Dating cast iron cornbread stick pans

For the price, the Camp Chef 12-inch skillet performed impressively.Cornbread released completely when inverted; steak had a thick, consistent sear.A classic gremolata perfumes the lamb; the mixture of garlic, lemon, and parsley holds its own against the strong flavor of the meat. After spending 35 hours on research and putting nine cast-iron pans (including super high-end and vintage ones) through a battery of tests, we think the iconic Lodge pre-seasoned 12-inch skillet is best for most people.I’ve been writing about cookware for The Sweethome for three years, covering skillets (both tri-ply and nonstick), roasting pans, saucepans, and electric cookers.Before that, I was a cook in fine-dining kitchens for many years and a food editor in the Martha Stewart test kitchens for six years.

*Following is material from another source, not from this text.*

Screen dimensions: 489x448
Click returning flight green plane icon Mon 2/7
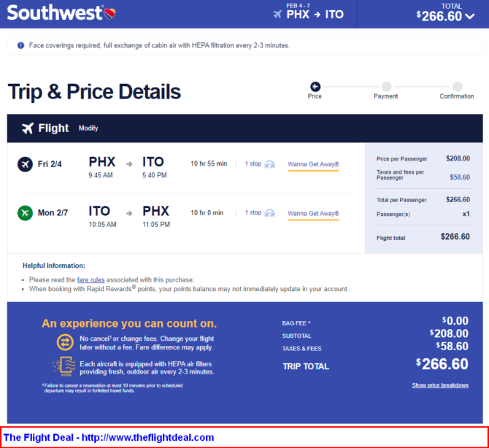[25, 213]
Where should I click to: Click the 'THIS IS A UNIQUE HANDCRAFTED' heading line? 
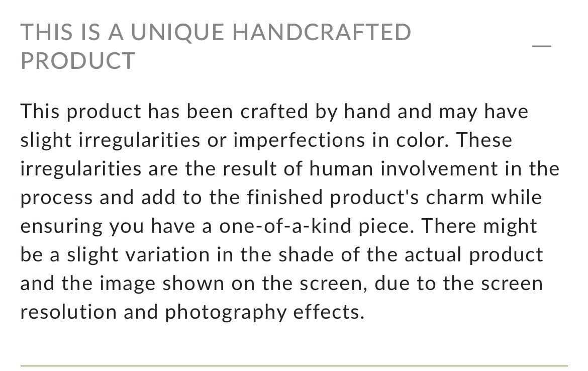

In fact, two tips: One is that dried beans are best.Cooks turn to these durable pans for panfrying, searing, baking, and their morning eggs.Cast iron offers much of the versatility of a stainless steel tri-ply skillet at a fraction of the cost.It has a nonstick-like factory seasoning, roomy cooking area, and easy-to-grip handles, and it’s widely available.Lodge cookware is affordable, made in the USA, and a longtime favorite of home cooks and professional chefs alike.